第四話《おでん》で、流が佳代子に語るセリフです。

この、京言葉でのやり取りも、この本の大きな魅力ですよね。京言葉と言うと女の人が喋っている様子が取り沙汰されるけど、その場合、言葉のもつ柔らかさが際立ちます。男の人の京言葉っていうのは、私はなんだか、迫力を感じさせられるような気がするんです。女の人の京言葉も、私なんかが柔らかさに惹かれるのも、それは惑わされていることのあかしであって、それこそが京言葉の真骨頂というところでしょう。

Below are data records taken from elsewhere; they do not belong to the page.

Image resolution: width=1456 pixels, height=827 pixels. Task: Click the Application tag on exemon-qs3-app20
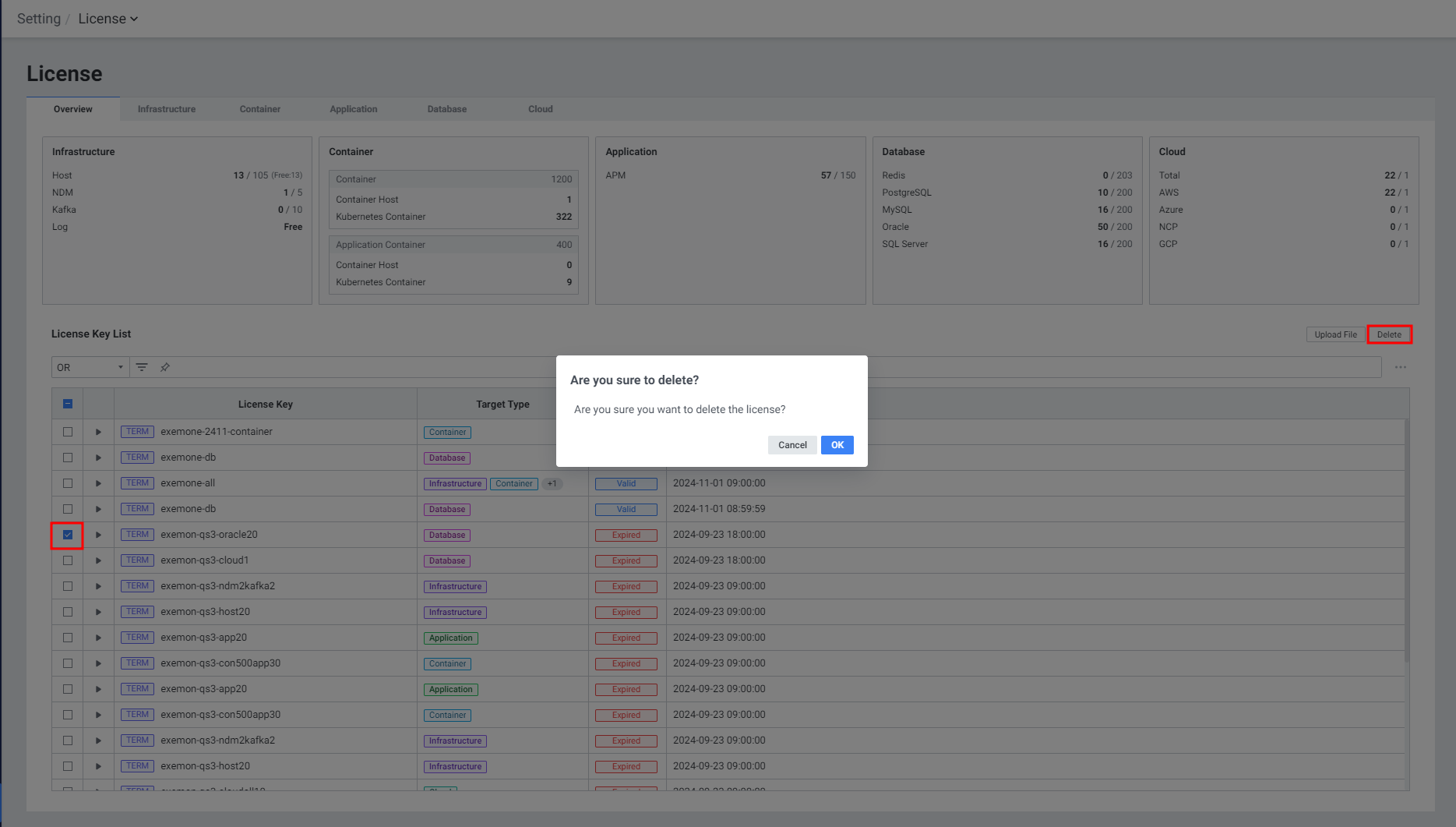[450, 638]
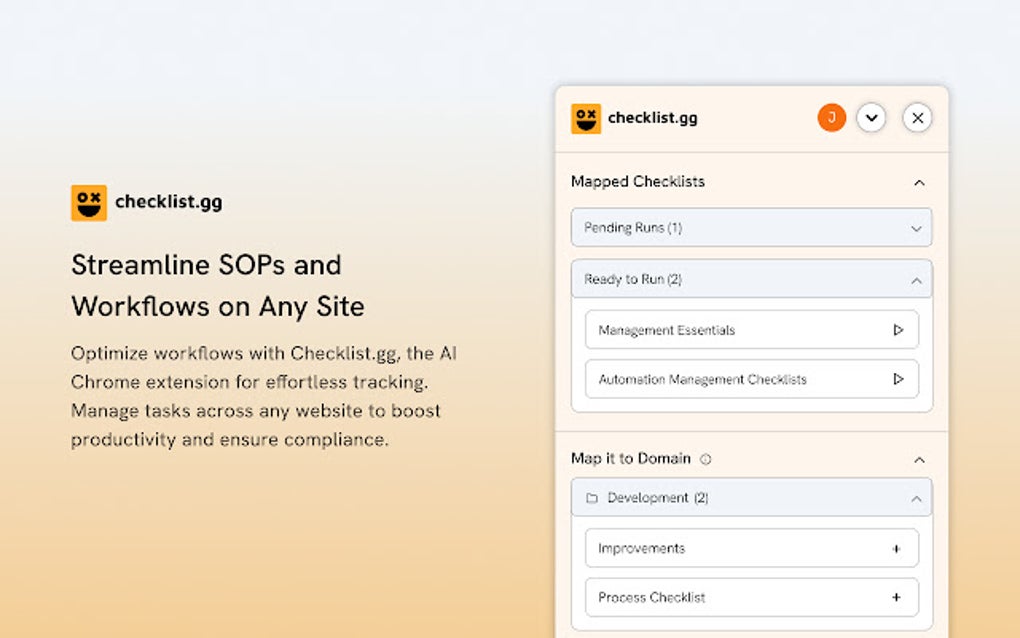
Task: Add Process Checklist with plus icon
Action: (x=896, y=598)
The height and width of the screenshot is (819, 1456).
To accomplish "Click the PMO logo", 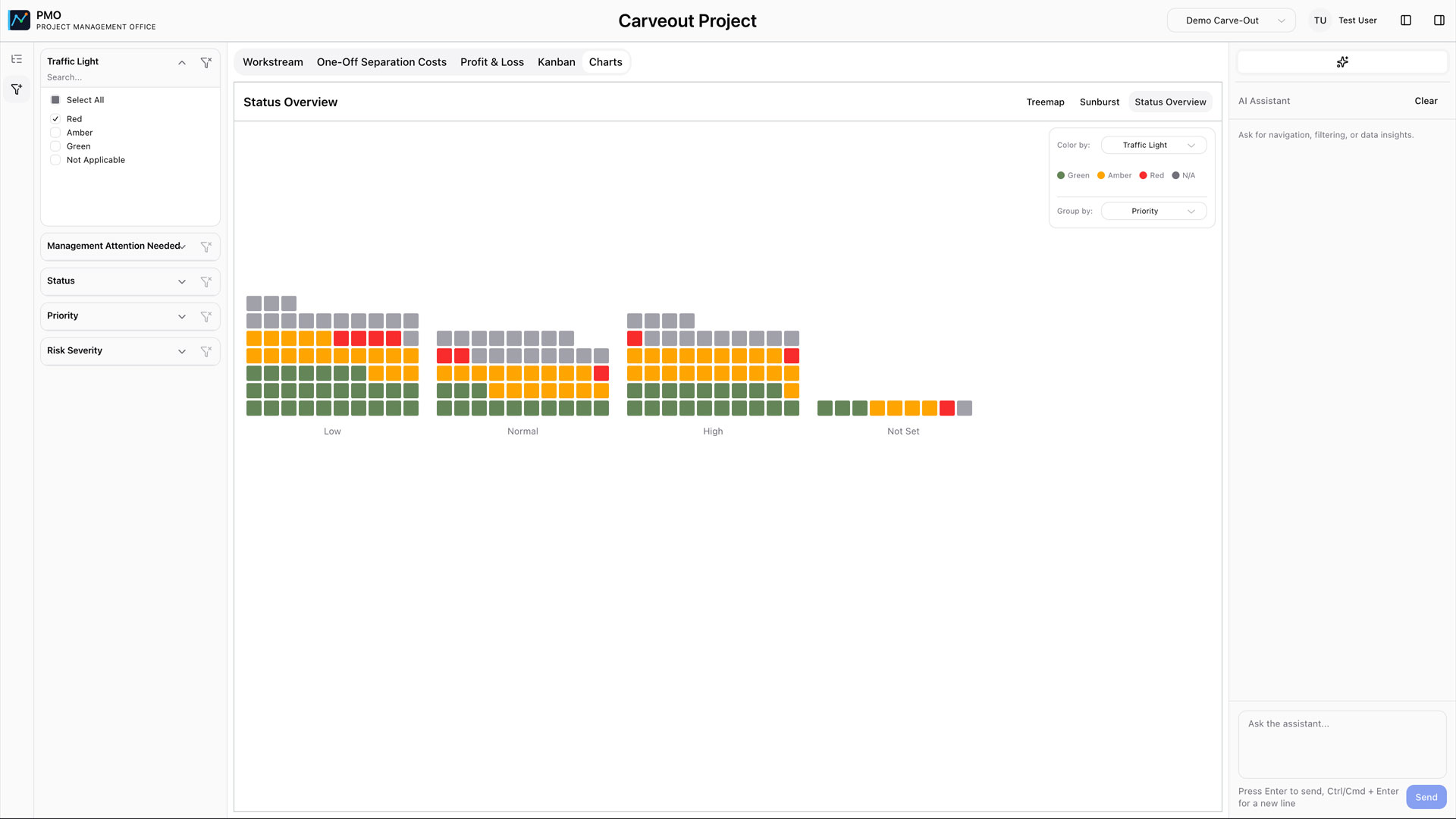I will (x=19, y=20).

千年の都とは、それだけの長い間、政治的権謀術数の中にあったということ。表向きは受け入れやすそうな軟らかさを感じさせておきながら、すんなりとは本心を明かさない工夫というものが、言葉の中に染み込んでいるんですね。

だから女の人が使うと、決して本心を明かさないしたたかさがありながら、感覚的にしっとりとした肌触りの良さを感じさせてしまう。男の人が使うと、肌触りの良さは残るものの、したたかさが女に人の場合よりも前面に出る分、凄みのようなものを感じさせることにつながるのでしょうか。

だって、流は、もとは刑事さんだったんでしょう。

京都言葉には、そんな権謀術数に培われた過去があるだけに、それとは全く無関係な、親子の間の他愛ないやり取りが、何ともおかしみを感じさせてくれるように思えるんです。



小学館文庫  ¥ 659

優しさも特盛! 辛くて泣き出しそうな日は、ぜひご来店ください。
第一話 親子丼………………元彼の忘れられない行動
第二話 焼売…………………………息子への嘘と後悔
第三話 きつねうどん………………死に神みたいな人生
第四話 おでん……………………かけ違えた心のボタン
第五話 芋煮…………………山中で出会った救いの神
第六話 ハヤシライス…………避暑地の閑かなロマンス


どれ一つをとっても、取り返しのつかない人生で、人は後悔に後悔を重ね、恥に恥を上塗りをして生きていくしかないじゃありませんか。

寅さんに言わせれば、《なお、私こと思い起こせば恥ずかしきことの数々、今はただ後悔と反省の日々を・・・》いう事になるわけです。美空ひばりさんは、《人は哀しい 哀しいものですね。それでも過去たちはやさしくまつ毛に憩う》と歌います。

まあ、これも前世の因縁とあきらめて、なおも後悔に後悔を重ね、恥に恥を上塗りして生きていく。それが私らしい生き方なんでしょう。

そんな男や女たちが、また鴨川食堂を訪れます。いえ、この本に取り上げられるのは、食堂ではなく、鴨川探偵事務所を訪れてくる人たちですね。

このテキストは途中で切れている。